Cognitive Comfort Index
Problem and Motivation
My main workspace is my bedroom in a cheap apartment in downtown Athens. No natural light, fluorescent LEDs, paper-thin walls, and a bar directly below that makes the floor shake on weekends. I knew this environment was hurting my focus, but I had no data to prove it.
That question turned into this project. What are the actual, measurable conditions that drive cognitive performance? And could I build something that quantifies them in real time? The Cognitive Comfort Index (CCI) is my answer: an IoT-based environmental monitoring system that collects live sensor data, benchmarks it against real productivity research, and outputs a single composite score reflecting a workspace's capacity for focused work.
The broader problem is real and underappreciated.

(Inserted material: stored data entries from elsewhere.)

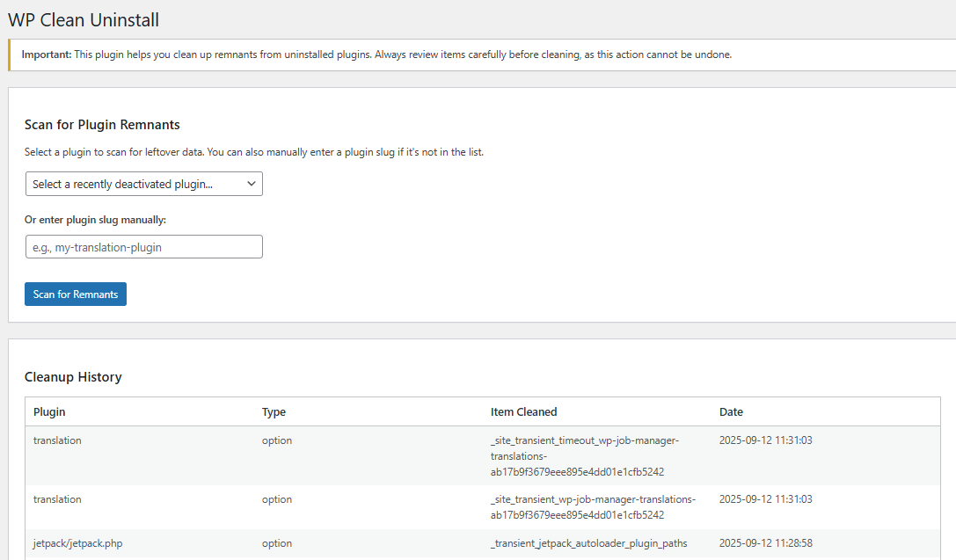Click the second translation row plugin cell
The width and height of the screenshot is (956, 560).
[57, 499]
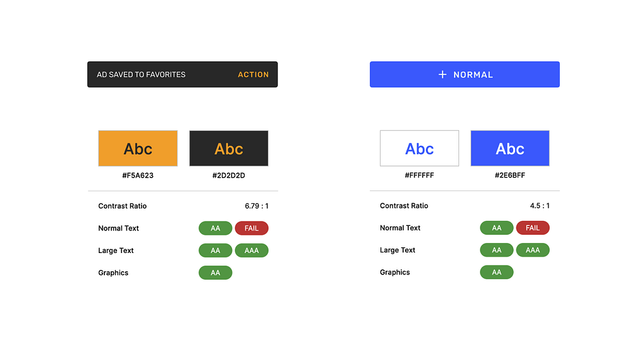The image size is (644, 355).
Task: Select the white #FFFFFF Abc swatch
Action: 419,149
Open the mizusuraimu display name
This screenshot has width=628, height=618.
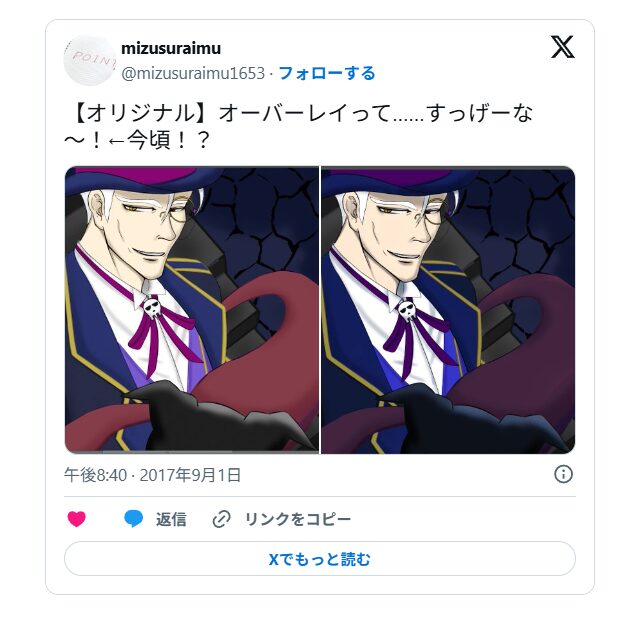(171, 48)
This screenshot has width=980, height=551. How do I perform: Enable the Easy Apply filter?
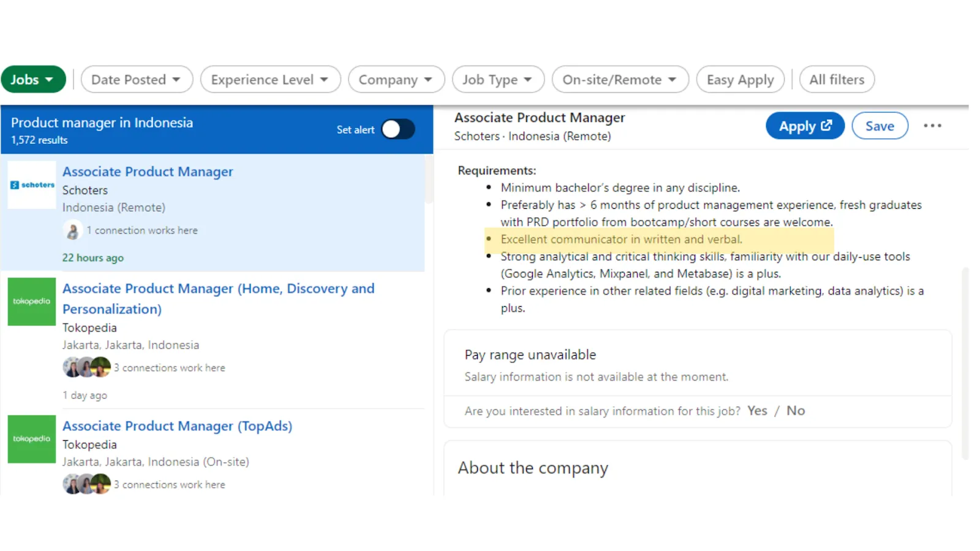pyautogui.click(x=739, y=80)
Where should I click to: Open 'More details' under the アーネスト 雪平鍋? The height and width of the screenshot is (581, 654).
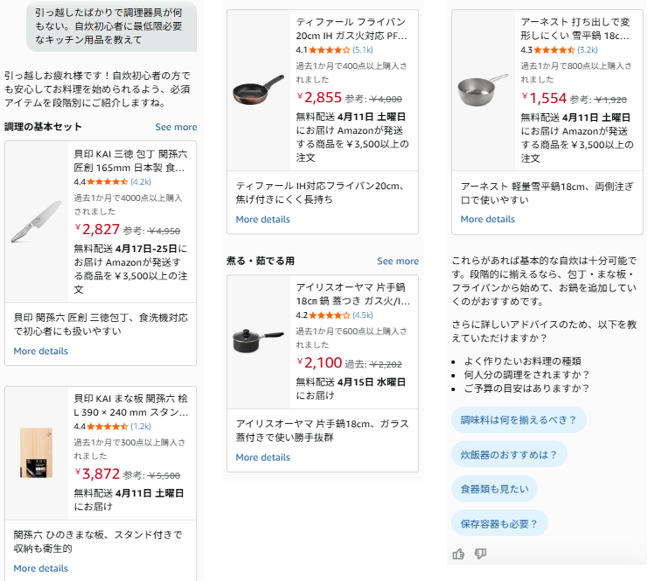tap(487, 219)
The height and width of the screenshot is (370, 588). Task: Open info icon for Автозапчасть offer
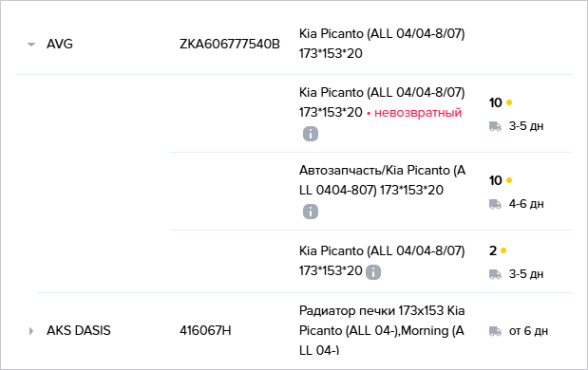pos(311,212)
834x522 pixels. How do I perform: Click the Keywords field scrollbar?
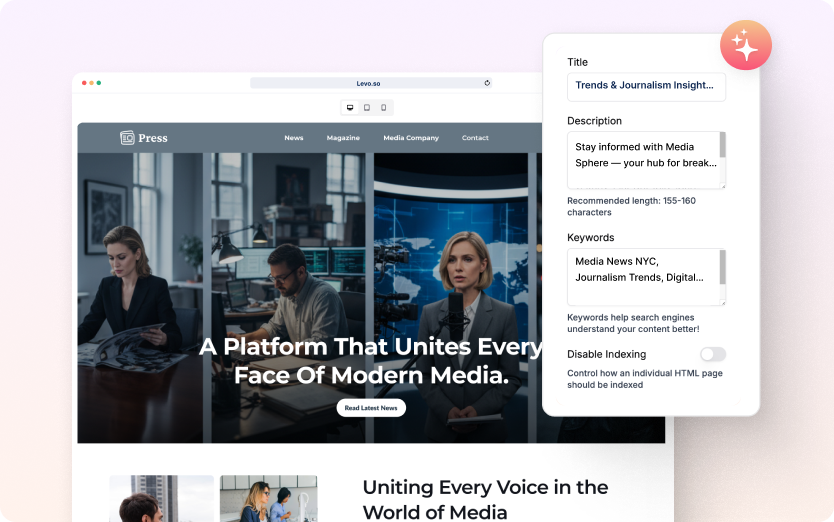tap(722, 266)
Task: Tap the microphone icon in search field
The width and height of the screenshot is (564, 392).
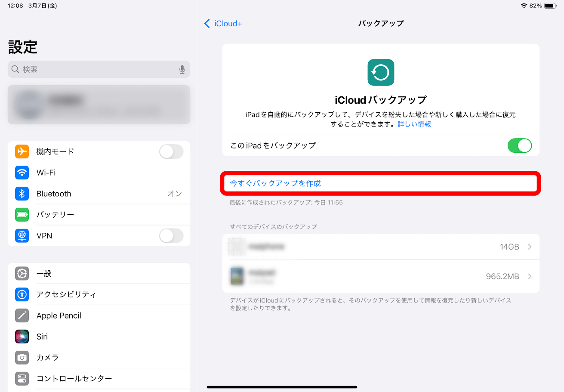Action: pyautogui.click(x=182, y=69)
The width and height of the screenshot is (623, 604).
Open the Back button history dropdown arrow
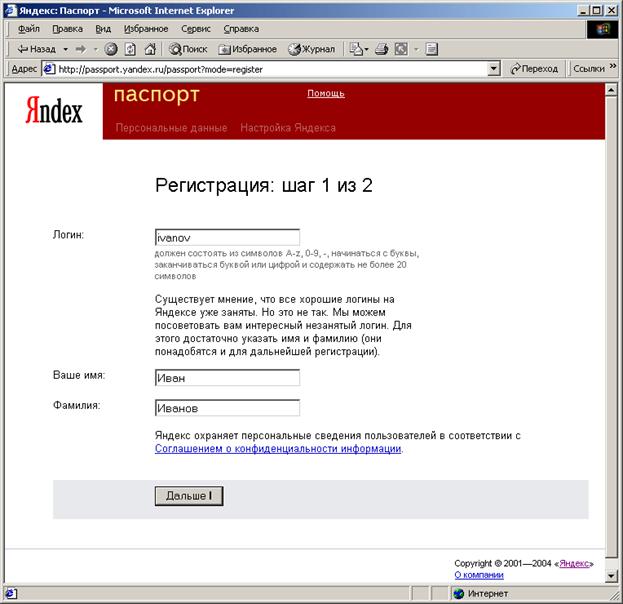tap(66, 48)
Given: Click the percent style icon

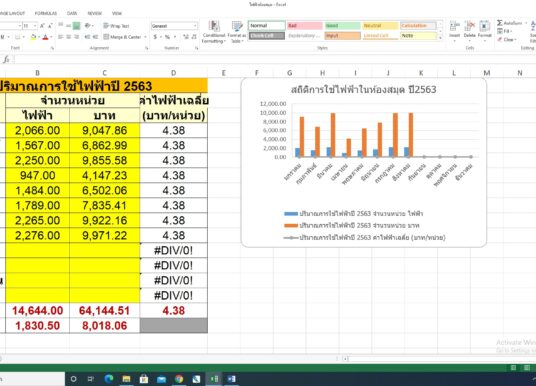Looking at the screenshot, I should (168, 37).
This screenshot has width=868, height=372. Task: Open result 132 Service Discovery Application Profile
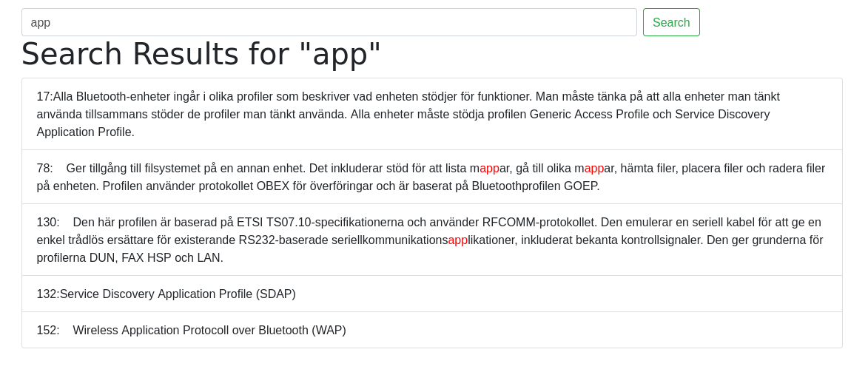click(x=178, y=294)
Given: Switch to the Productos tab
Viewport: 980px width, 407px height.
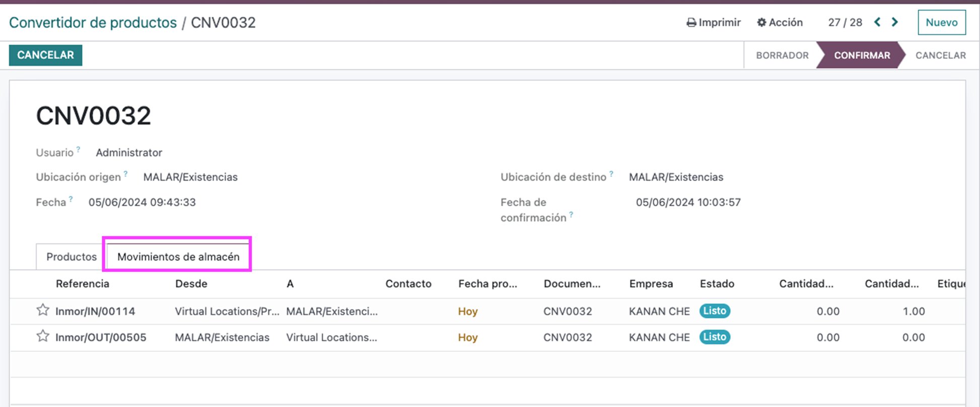Looking at the screenshot, I should pos(72,257).
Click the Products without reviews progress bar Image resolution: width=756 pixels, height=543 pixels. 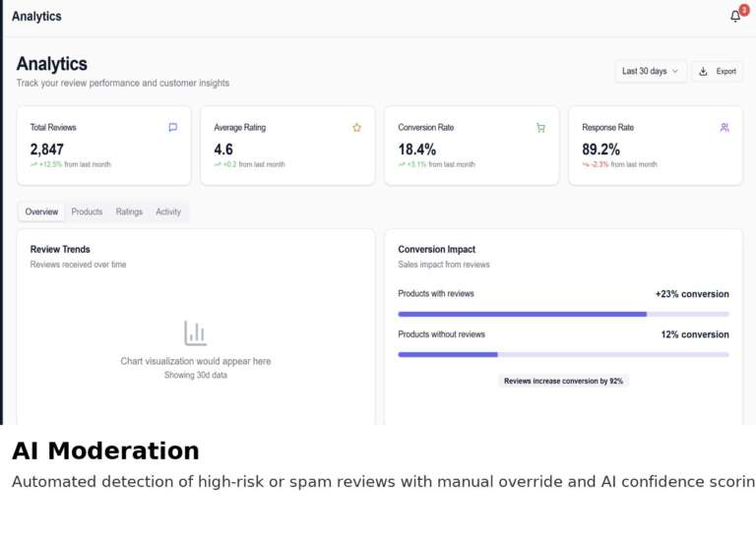pos(563,354)
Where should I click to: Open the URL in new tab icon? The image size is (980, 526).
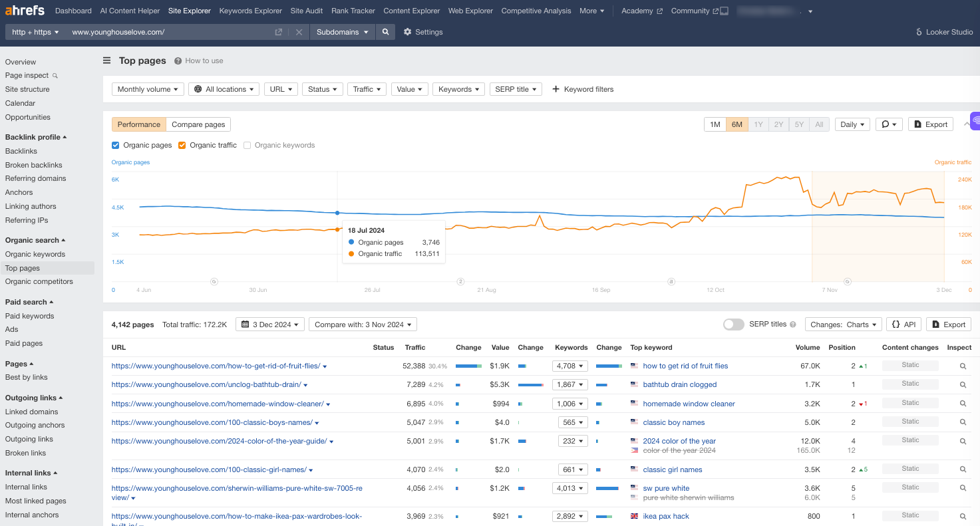[x=279, y=32]
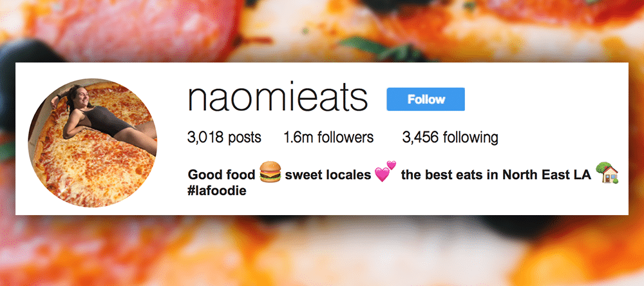Click the hamburger emoji in the bio

click(271, 173)
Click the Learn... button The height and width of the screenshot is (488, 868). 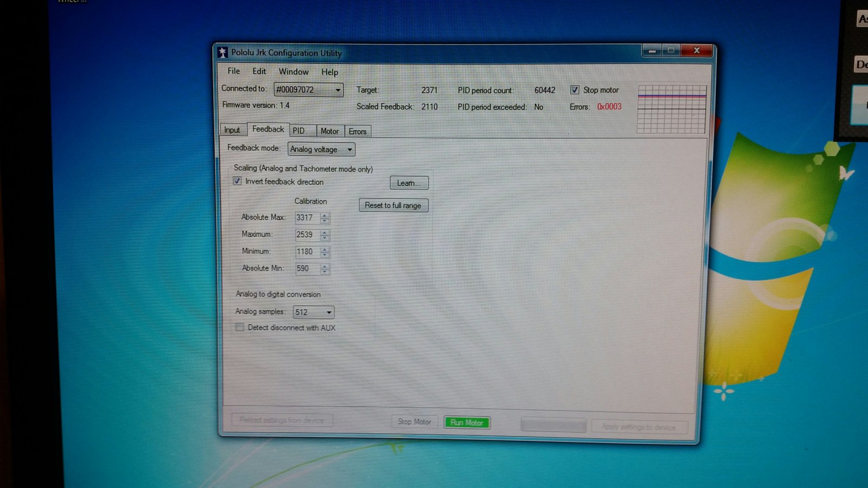[409, 183]
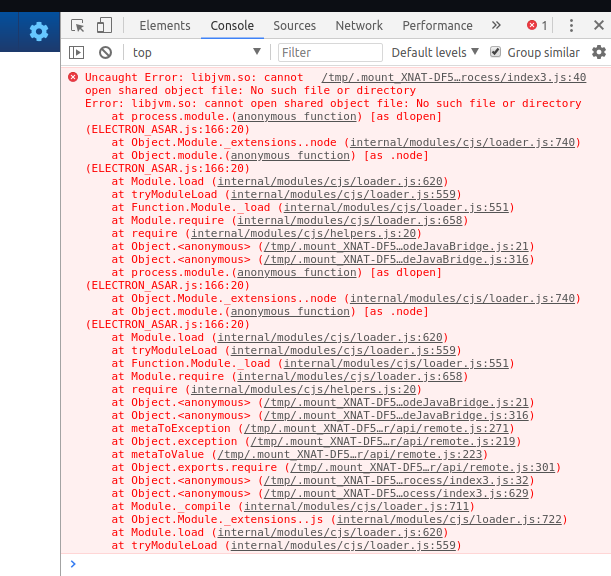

Students and professionals increasingly work from non-traditional spaces, with little visibility into how their environment is affecting them. The CCI gives them that visibility.
Approach and System Design
The system is built around a Raspberry Pi 4 connected to a Pimoroni Enviro Mini, a compact sensor board that reads temperature, humidity, light levels, and sound. Data flows from the sensors through a Flask web server running on the Pi, which exposes API endpoints that serve fresh readings on demand rather than pulling from stored values.
Each raw sensor reading required meaningful processing before it could be used. Temperature, for example, reads artificially high due to CPU heat bleed-off and needed calibration. Please check out the technical report above for more information on how I process each reading. Once processed, each factor is normalized against scientific thresholds drawn from environmental research and converted to a score from 1 to 100.
The four scores are then combined into the CCI as an equally weighted average. Readings and scores are logged to a local SQLite database, and a lightweight HTML/CSS/JavaScript frontend served through Flask displays the live scores and sensor values, updated in real time. The frontend also featured a live leaderboard to track environmental conditions across various locations.
Challenges and Tradeoffs
The project ran into hardware trouble early. My original Enviro+ board failed during setup, likely due to user error on first configuration. Replacing it with an Enviro Mini meant losing the air quality sensor, which removed CO2 tracking from the final build. That was a genuine loss given how central air quality research was to the original proposal.
Beyond hardware, the scoring methodology was the hardest intellectual problem. Some factors, like temperature and lighting, have well-established quantitative thresholds in the literature. Others have limited quantitative data available, making it difficult to define precise scoring curves with confidence. The tradeoff was between scientific rigor and shipping something functional. I chose to build a working, research-grounded MVP and flag where the model has lower confidence, rather than stall on precision I could not yet achieve.
Outcomes and Impact
Shipped a fully functional IoT system end-to-end: real-time sensor data collection, a calibrated multi-factor scoring model, with a live web interface.
Demonstrated the CCI across multiple real-world study locations, validating that the system produces meaningfully differentiated scores across different environments.
Limitations and Next Steps
The current version is a strong MVP with clear room to grow. Re-integrating a CO2 sensor is the highest-priority hardware improvement, as air quality has some of the strongest research support for cognitive impact. On the scoring side, collecting self-reported productivity ratings alongside sensor data would allow the model to validate and refine its benchmarks at the individual level.
Longer term, I want to explore connecting the system to controllable devices (smart lamps, air purifiers) so it can not only diagnose a workspace but actively help correct it. That closes the IoT loop in the most satisfying way possible.